Jakarta – Perjuangan para pengemudi ojek online (ojol) di Indonesia, khususnya di Jabodetabek, mengambil sorotan utama saat mereka mendesak pemerintah dan para pemangku kebijakan agar memperhatikan tantangan legalisasi profesi ojol dengan slogan besar #LegalkanProfesiOjol. Kementerian Ketenagakerjaan (Kemnaker) merespons dengan suara yang terdengar samar terkait aksi yang diinisiasi oleh pengemudi dan kurir ojol se-Jabodetabek yang dijadwalkan berlangsung pada Kamis, 28 Agustus 2024.
Direktur Jenderal Pembinaan Hubungan Industrial dan Jaminan Sosial Kementerian Ketenagakerjaan, Indah Anggoro Putri, mengungkap bahwa ia belum mendapatkan informasi yang konkret. “Yah, saya belum dengar. Biasanya kalau mau tampil, undang saya,” kata Indah di Kompleks DPR, Jakarta, pada Rabu, 28 Agustus 2024.
Kemelut ini menimbulkan serangkaian pertanyaan yang menuntut klarifikasi terkait status hukum Ojol. “Saya kira sah, kalau naik ojek pesan makanan tidak sah, tidak sah, tidak. Sah. Yang tidak sah,” ujar Indah, yang menambahkan bahwa profesi ojol diakui sebagai pekerja.
Namun, rincian mengenai penegasan status mereka sebagai rekanan atau senior masih terkatung-katung. Indah tidak bisa memberikan jawaban yang pasti namun menekankan, “Karena sudah menjadi kenyataan dan tren di dunia, bahkan di setiap negara yang terdapat platform pekerja digital,” yang menunjukkan adanya potensi pengakuan profesi ojol secara lebih luas.
Sementara itu, Kapolri, Igun Vichaksono memberikan pernyataan pada 28 Agustus 2024, menunjukkan solidaritas dengan para pengemudi. “Pada Kamis 29/8/2024, beberapa kelompok mitra ojek online dan kurir lokal di Jabodetabek akan menggelar aksi damai dengan tuntutan yang ditujukan kepada perusahaan pemohon dan pemerintah,” ucap Igun. Igun turut menyebutkan bahwa saat ini pemerintah belum dapat menanggapi rasa keadilan kesejahteraan mitra karena dianggap “ilegal tanpa ada legal standing berbentuk undang-undang.” #LegalkanProfesiOjol
Baca juga: Kedamaian Indonesia Kita: Inspirasi dari #SeruanIndonesiaDamai Menyusul Putusan MK!

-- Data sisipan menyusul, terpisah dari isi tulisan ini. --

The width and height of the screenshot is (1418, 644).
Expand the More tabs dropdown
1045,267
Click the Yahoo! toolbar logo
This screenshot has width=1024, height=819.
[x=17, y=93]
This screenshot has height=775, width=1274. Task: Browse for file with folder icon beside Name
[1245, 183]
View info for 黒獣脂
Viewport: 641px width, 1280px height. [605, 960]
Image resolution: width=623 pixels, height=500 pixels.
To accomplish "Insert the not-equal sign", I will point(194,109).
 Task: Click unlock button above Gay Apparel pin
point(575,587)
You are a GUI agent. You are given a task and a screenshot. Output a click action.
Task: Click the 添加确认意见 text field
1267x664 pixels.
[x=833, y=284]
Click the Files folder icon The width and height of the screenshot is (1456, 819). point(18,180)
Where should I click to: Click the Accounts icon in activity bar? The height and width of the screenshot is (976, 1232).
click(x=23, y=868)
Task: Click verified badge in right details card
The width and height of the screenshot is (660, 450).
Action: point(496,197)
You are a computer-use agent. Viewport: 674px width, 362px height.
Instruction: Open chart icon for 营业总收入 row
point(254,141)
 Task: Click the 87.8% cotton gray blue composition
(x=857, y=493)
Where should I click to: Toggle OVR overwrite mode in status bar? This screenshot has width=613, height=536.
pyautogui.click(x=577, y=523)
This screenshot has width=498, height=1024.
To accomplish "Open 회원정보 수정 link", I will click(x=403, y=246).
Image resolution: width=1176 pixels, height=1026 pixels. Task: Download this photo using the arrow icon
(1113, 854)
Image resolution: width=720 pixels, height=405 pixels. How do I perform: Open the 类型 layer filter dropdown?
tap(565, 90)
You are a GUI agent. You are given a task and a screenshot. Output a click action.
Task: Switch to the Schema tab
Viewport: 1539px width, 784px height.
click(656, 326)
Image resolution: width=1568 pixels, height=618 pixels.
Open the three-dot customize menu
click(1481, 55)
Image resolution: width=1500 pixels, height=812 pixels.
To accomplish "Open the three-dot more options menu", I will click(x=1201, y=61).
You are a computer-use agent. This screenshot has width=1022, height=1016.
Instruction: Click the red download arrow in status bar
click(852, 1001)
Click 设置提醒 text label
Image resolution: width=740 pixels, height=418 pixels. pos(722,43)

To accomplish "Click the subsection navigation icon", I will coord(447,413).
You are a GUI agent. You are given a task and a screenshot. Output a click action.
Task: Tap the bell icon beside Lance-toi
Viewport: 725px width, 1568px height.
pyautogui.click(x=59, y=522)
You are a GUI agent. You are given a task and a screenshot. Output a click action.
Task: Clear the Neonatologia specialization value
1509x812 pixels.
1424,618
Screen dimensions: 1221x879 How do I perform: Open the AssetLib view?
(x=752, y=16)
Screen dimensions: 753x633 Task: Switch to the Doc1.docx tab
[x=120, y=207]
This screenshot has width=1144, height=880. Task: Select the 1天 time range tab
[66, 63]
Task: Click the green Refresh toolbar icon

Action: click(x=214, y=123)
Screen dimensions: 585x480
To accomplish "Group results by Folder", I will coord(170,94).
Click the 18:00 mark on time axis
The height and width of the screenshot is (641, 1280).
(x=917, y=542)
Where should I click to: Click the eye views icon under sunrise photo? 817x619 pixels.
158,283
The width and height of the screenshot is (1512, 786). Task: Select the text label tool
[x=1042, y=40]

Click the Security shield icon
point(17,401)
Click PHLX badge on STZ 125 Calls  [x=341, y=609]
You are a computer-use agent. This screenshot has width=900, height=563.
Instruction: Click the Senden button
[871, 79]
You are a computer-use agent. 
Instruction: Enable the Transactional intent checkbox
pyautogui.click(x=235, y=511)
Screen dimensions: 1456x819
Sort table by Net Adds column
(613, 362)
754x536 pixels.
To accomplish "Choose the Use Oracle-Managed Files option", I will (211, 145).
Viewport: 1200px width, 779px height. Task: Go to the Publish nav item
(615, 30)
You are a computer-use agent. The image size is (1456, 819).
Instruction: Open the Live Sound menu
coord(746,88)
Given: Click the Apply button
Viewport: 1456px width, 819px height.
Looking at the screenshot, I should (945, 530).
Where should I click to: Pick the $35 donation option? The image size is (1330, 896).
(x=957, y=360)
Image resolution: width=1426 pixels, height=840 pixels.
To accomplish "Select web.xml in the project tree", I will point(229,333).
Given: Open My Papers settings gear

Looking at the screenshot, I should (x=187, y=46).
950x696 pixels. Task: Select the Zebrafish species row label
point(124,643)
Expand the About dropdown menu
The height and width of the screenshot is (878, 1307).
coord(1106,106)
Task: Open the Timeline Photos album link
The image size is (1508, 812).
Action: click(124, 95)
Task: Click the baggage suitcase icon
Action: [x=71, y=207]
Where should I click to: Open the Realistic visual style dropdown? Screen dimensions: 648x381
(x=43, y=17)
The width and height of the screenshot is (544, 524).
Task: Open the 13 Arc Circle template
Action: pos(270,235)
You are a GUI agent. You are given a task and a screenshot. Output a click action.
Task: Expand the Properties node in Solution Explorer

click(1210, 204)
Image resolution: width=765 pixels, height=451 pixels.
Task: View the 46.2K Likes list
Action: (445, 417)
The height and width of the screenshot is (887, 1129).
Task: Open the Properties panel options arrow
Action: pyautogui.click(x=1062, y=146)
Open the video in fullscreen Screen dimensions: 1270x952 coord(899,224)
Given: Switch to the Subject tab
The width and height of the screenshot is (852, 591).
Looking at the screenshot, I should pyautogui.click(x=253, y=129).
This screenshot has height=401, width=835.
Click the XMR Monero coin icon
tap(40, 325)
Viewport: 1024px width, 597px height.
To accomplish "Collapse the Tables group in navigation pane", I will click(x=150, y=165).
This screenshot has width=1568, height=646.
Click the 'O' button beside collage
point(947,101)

Sehari sebelum jadwal aksi unjuk rasa besar-besaran, aktivitas di beberapa titik seperti Stasiun Sudirman masih berlangsung normal. Namun, dampak pada ketersediaan layanan ojol diperkirakan akan dirasakan seiring waktu berlangsungnya aksi. Ibarat mengurai benang kusut, tuntutan utama yang diangkat oleh pengemudi ojol yaitu penghapusan tarif rendah untuk empat kilometer pertama dan legalisasi profesi mereka menuntut tanggapan cermat dari pemerintah.
Ditengah perputaran roda ini, tantangan yang dihadapi oleh pengemudi perempuan, terutama para ibu ojol, mendapat perhatian tersendiri. Dengan kesetaraan gender sebagai salah satu fokus, mereka menghadapi kekerasan, pelecehan, dan diskriminasi, sementara tetap harus memenuhi tanggung jawab dalam kehidupan domestik mereka.
Sebagai bagian dari komitmen terhadap Kesetaraan Gender (SDG 5), kebijakan “jaminan pendapatan dasar” mungkin bisa memberikan solusi terhadap ketidakpastian penghasilan yang dihadapi oleh ibu ojol. Kesejahteraan, hak-hak pengemudi ojol, keselamatan kerja, hingga perlindungan sosial perlu menjadi bagian dari diskusi tentang regulasi profesi ini.
Perusahaan seperti Gojek, yang memberikan layanan reguler meski menghadapi aksi mogok, harus mempertimbangkan dampak sosial dari aksi hari ini. Diharapkan aksi tersebut dapat berjalan damai dan mendapat perhatian yang layak dari semua pihak. Perdebatan tentang legalitas dan kesejahteraan para pengemudi ojol melalui hashtag #LegalkanProfesiOjol dan pembahasan UU Profesi Ojol diharapkan membawa kemajuan menuju solusi yang adil dan berkelanjutan.